PROBLEM STATEMENT: Output the span of lines from the one that contains "This screenshot has width=1031, height=597." through the end of the records, inclusive, exactly as written and free of pictures.

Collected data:

════════════════

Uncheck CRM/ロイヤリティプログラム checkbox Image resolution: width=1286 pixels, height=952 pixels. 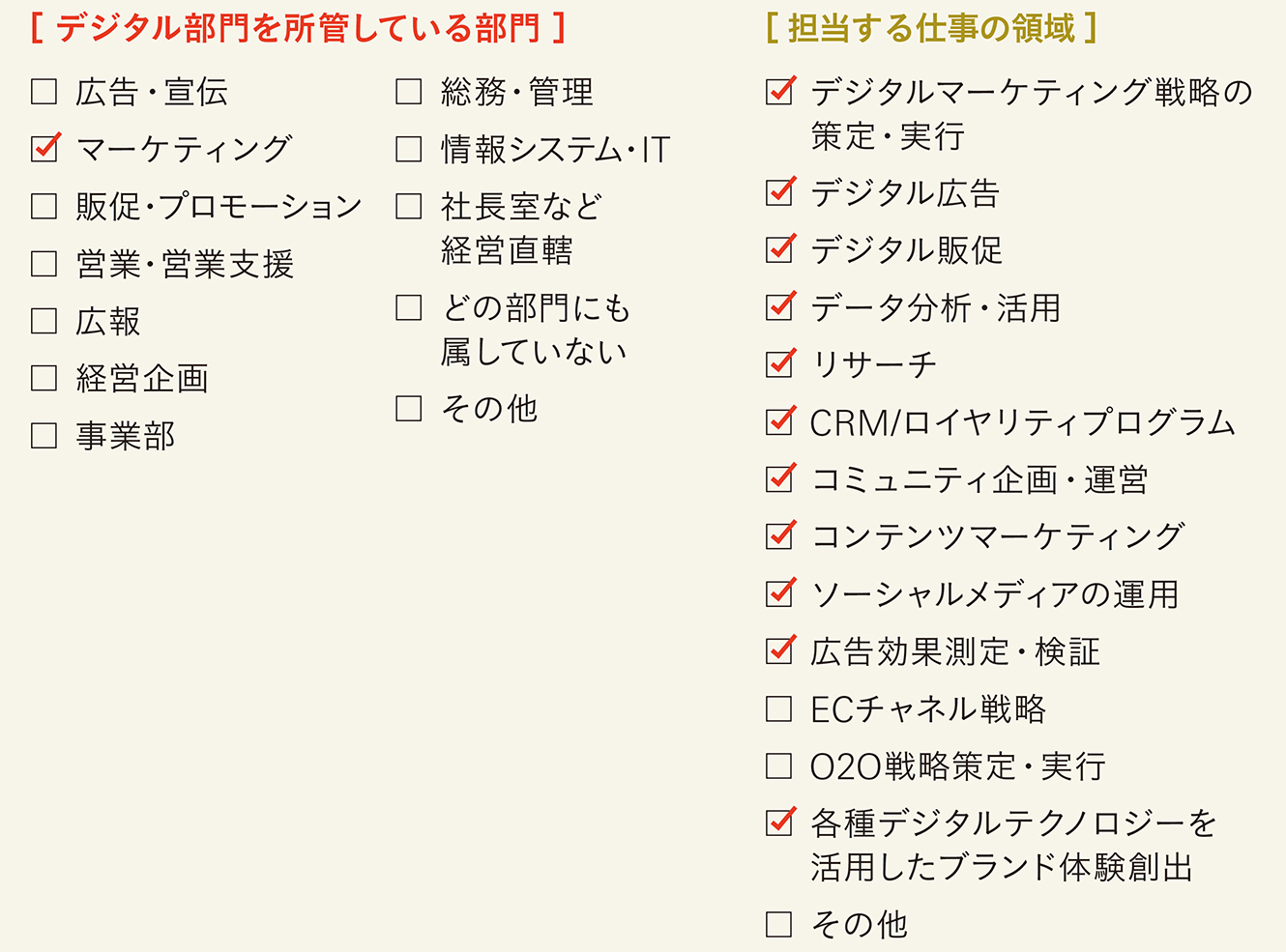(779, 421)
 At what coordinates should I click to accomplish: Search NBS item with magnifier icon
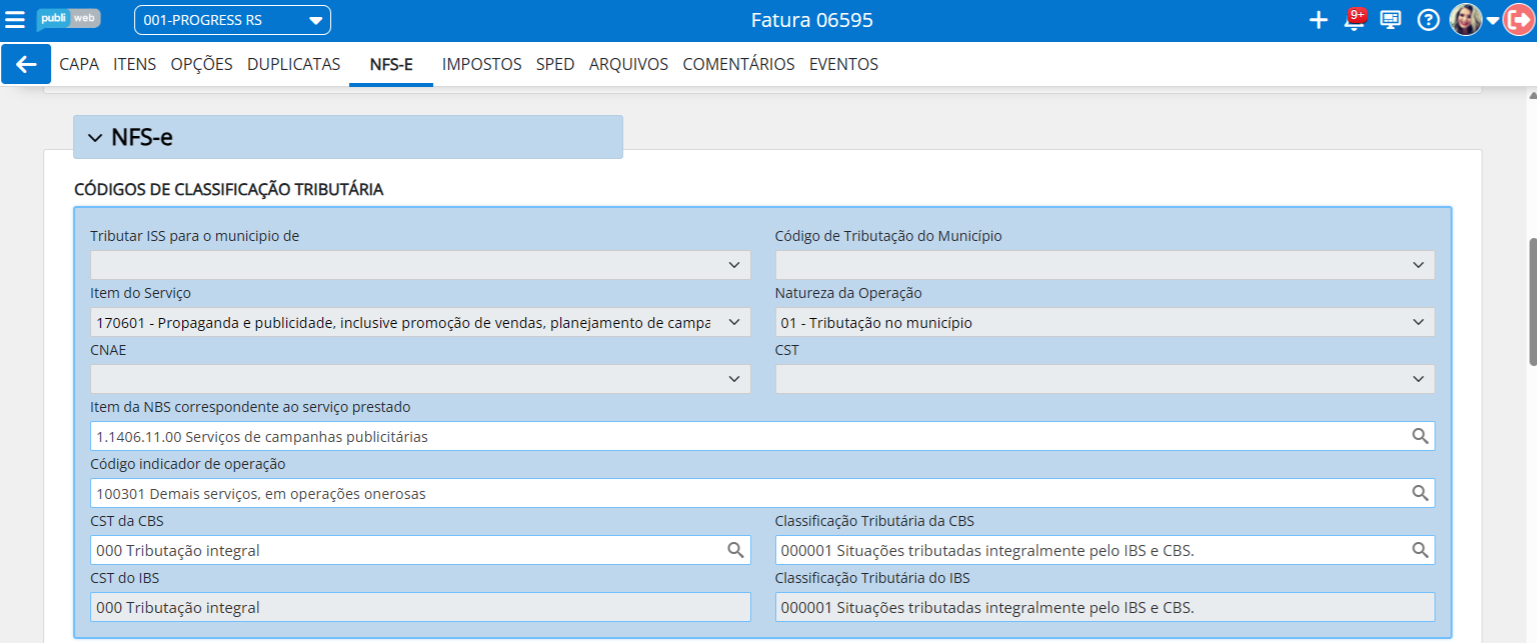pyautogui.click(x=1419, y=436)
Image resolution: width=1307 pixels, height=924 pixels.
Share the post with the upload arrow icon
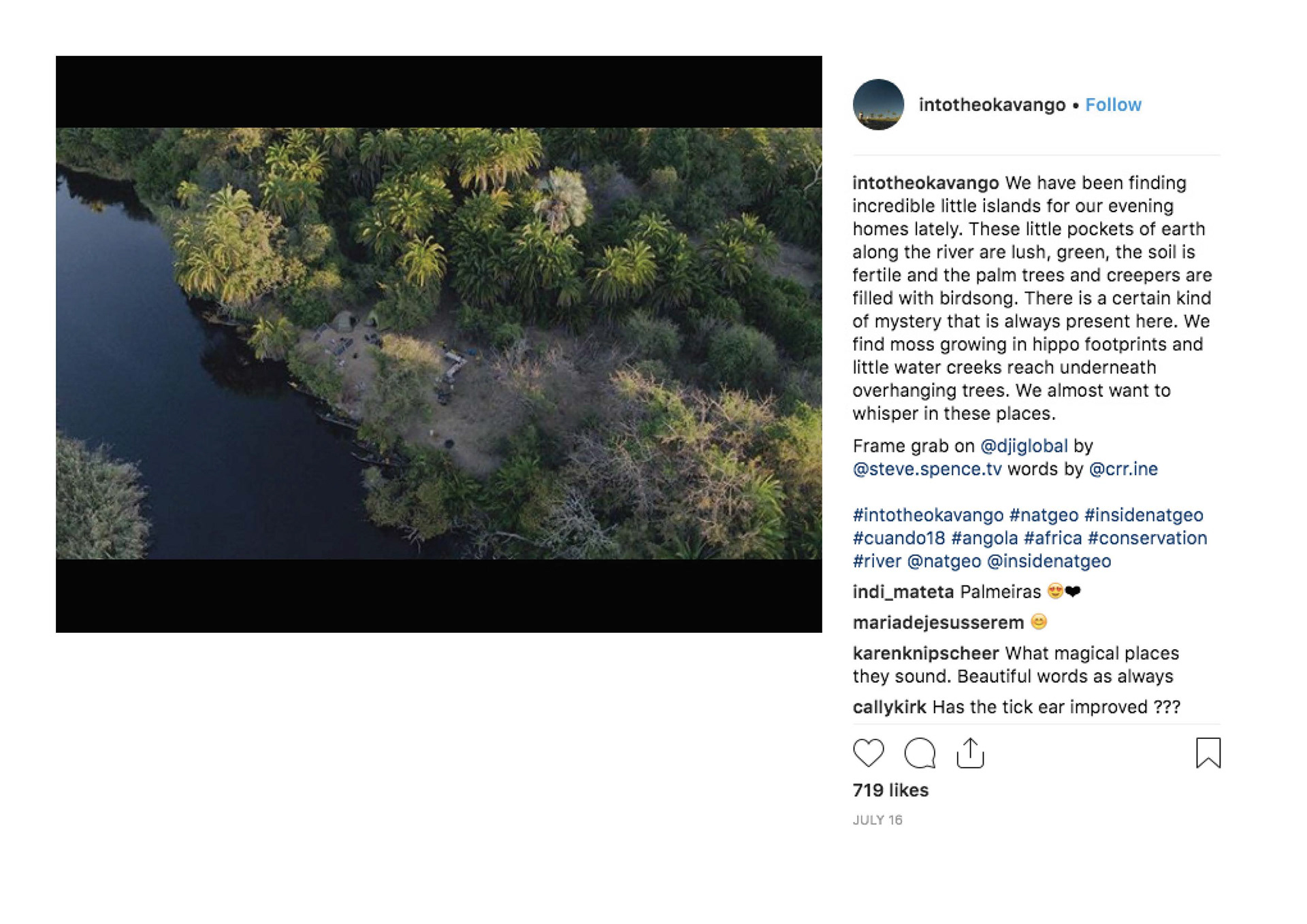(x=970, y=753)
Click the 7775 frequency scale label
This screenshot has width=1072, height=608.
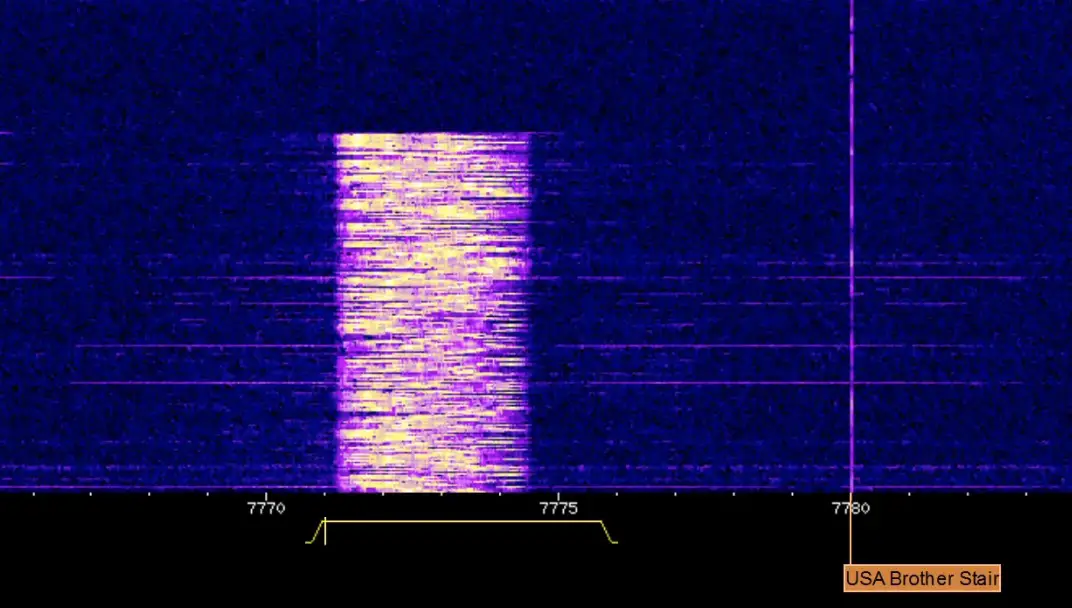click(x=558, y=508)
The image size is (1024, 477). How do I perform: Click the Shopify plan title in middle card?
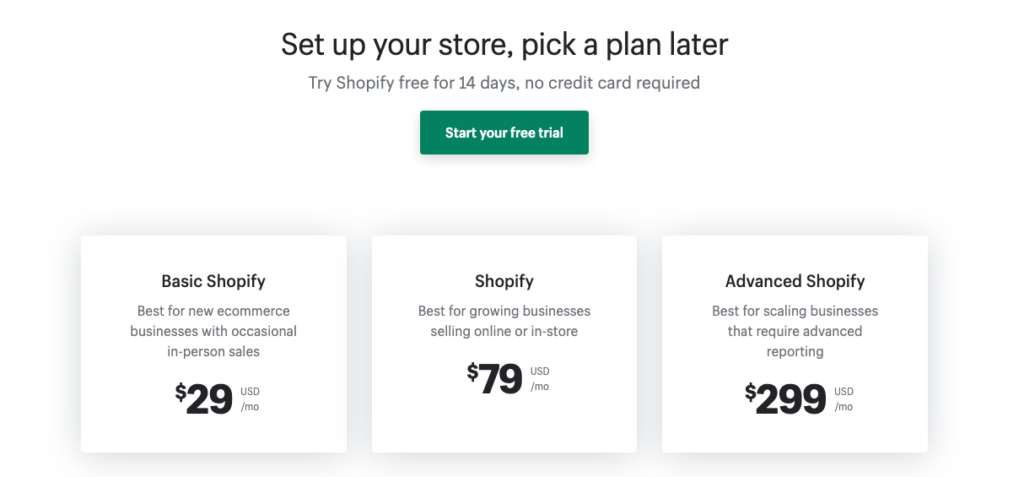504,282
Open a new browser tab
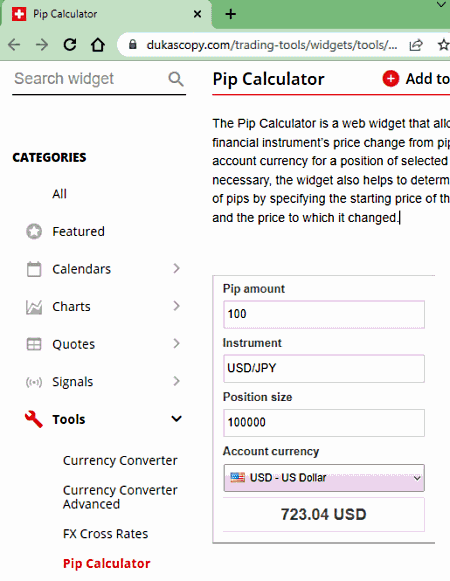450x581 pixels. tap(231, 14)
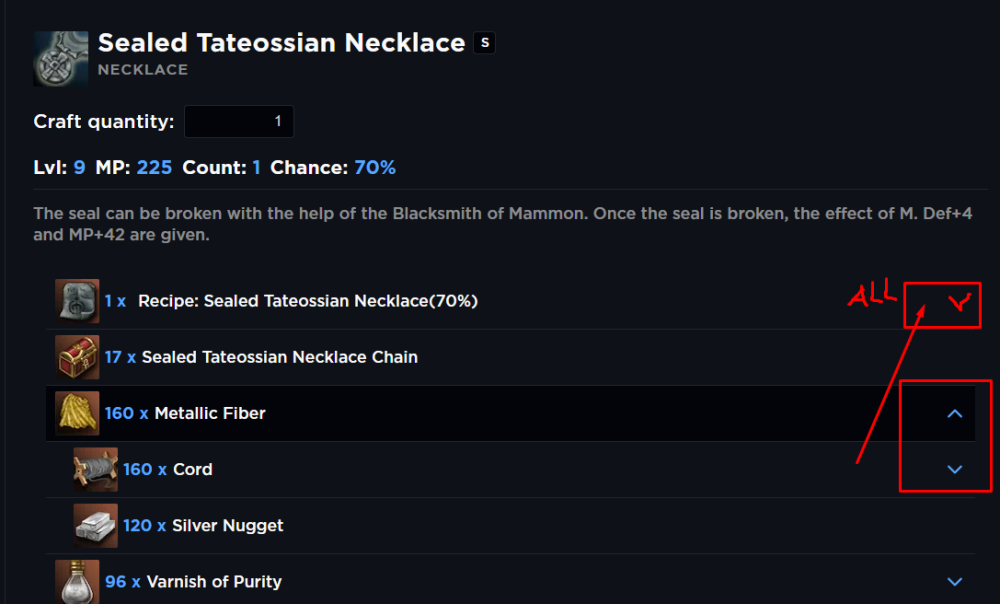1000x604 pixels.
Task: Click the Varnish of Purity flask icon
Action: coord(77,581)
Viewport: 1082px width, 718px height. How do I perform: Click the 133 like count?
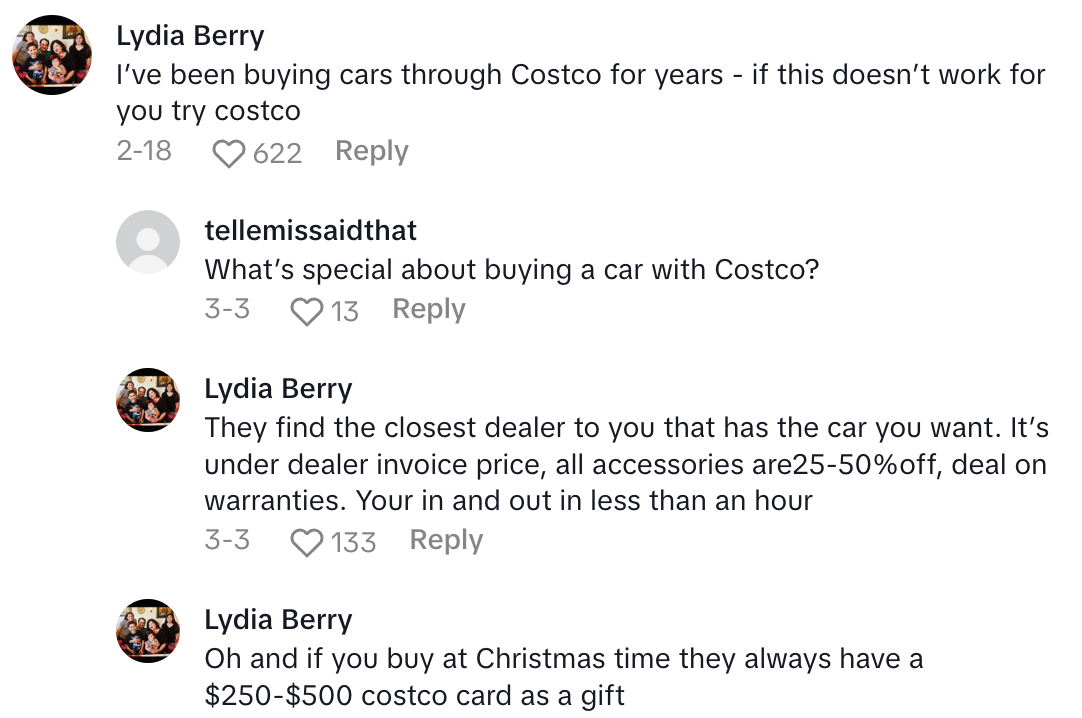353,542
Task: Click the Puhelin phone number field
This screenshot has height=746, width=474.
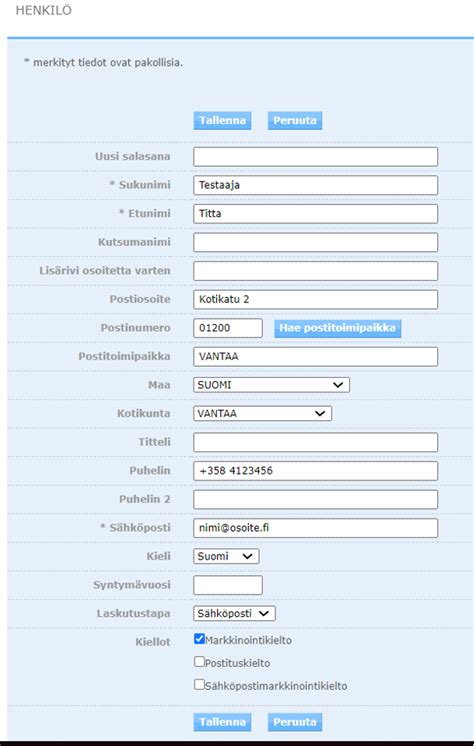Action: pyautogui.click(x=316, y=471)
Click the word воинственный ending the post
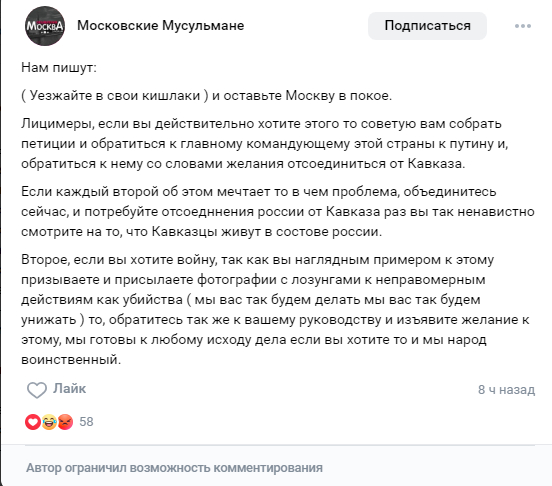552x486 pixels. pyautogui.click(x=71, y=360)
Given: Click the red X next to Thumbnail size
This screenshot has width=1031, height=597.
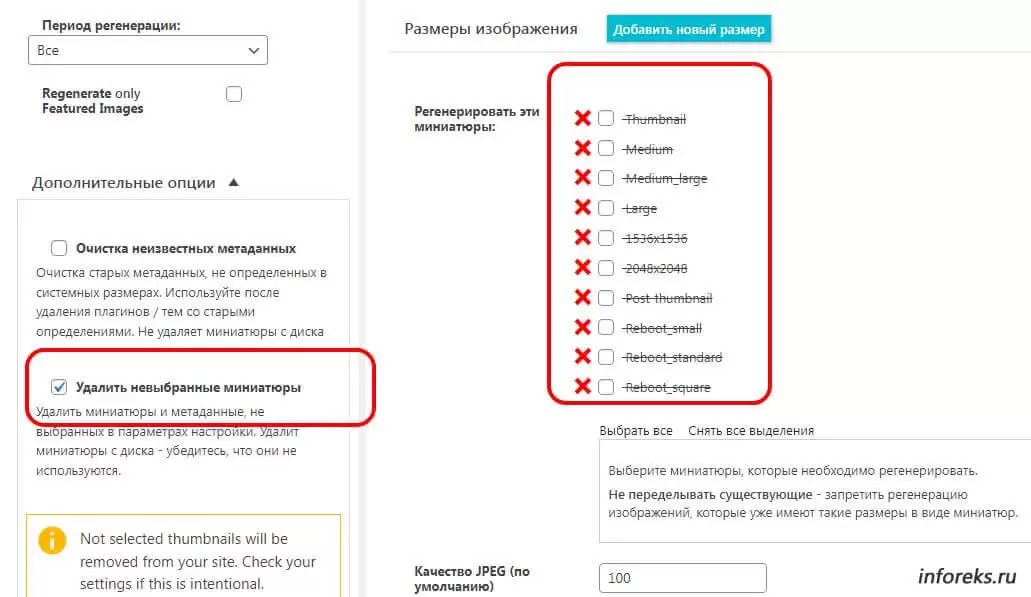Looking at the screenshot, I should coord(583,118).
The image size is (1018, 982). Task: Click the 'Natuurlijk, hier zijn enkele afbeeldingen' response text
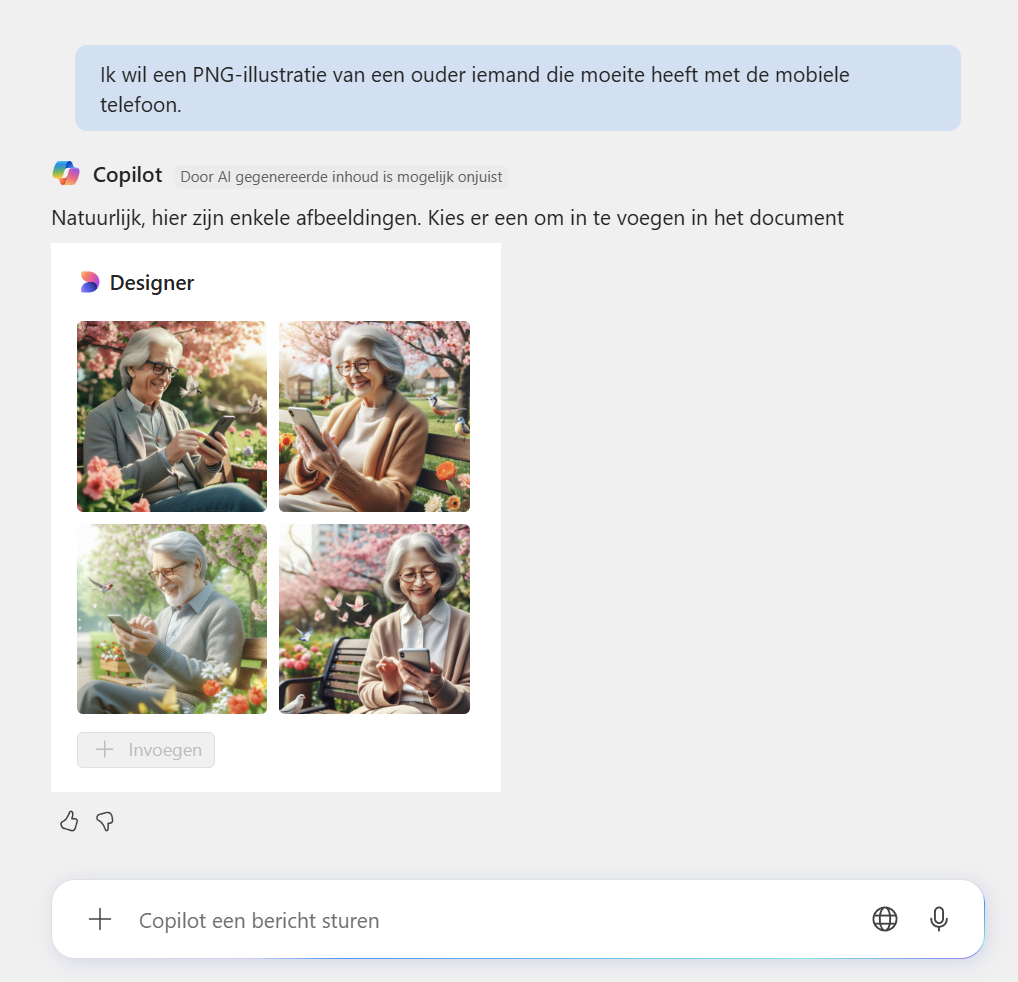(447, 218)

════════════════

EXERCISE SOLUTION:
This screenshot has width=1031, height=597.
Looking at the screenshot, I should coord(583,118).
The image size is (1018, 982). Task: Click the 'Natuurlijk, hier zijn enkele afbeeldingen' response text
(447, 218)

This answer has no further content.